Ah, that new fangled character representation wot we are all using - not?

In answer to your question, I would absolutely *love* to go over to 
utf8. All modern perls support it. There are only few teensy problems 
that need to be ironed out:

* There is (and has never been) any standard.

* Not all DXSpider nodes run utf8 as their native encoding.

There are still several iso-8859 or even codepage character sets out 
there. This is either because nodes are running on old Linuxes / Windows 
XP implementations or old versions of perl.

* What does one do with stuff coming in which is not utf8?

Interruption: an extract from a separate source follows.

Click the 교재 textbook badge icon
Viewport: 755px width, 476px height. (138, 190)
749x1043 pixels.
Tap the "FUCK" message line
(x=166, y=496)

Because it *will* happen. Either for the reasons set out below or just 
because. My policy has always been to pass stuff coming in - out 
unaltered. I try to extract the text as best I can for de-duping, but is 
imperfect at best.

* And then there is the competition.

Only Lee's stuff is AFAIK still been developed in any meaningful way, AR 
Cluster seems to have shuddered to a halt and the author's site/node is 
unavailable a lot of the time. Oh and he refuses to talk to me (possibly 
because he thinks I ruined his business model). I would *love* to be 
able to interface to his stuff better in any case.

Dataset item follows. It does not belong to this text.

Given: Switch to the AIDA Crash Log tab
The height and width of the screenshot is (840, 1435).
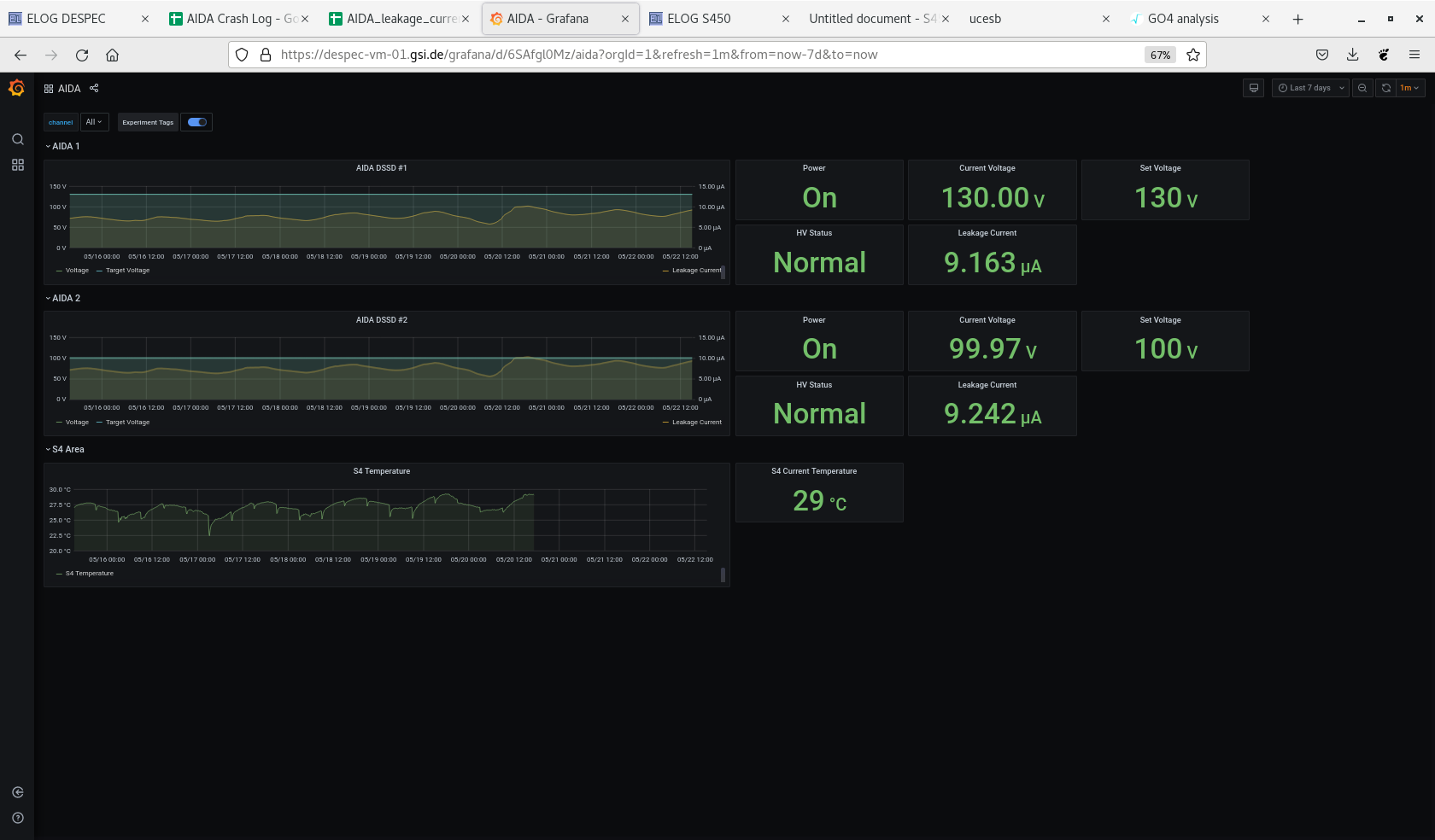Looking at the screenshot, I should (231, 19).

In theory all modern(ish) Windows software is UTF (but I am prepared to 
be recalibrated on that) so they should be easy to fix. However, there 
are nodes running on earlier versions of Windows that seem to emit 
non-utf8 characters and there seems to be no standard on what software 
does to text coming in non-local character sets.

This leads to some of the duplicates that one sometimes sees. Because 
some software alters the text when it re-emits a PCxx sentence. Dunno 
whether it is one package or all of them.

It is, frankly, a mess. Unless we authors can a) agree a standard b) 
implement it and c) get all our users to upgrade, I don't see a viable 
way to get to universal utf8.

Dirk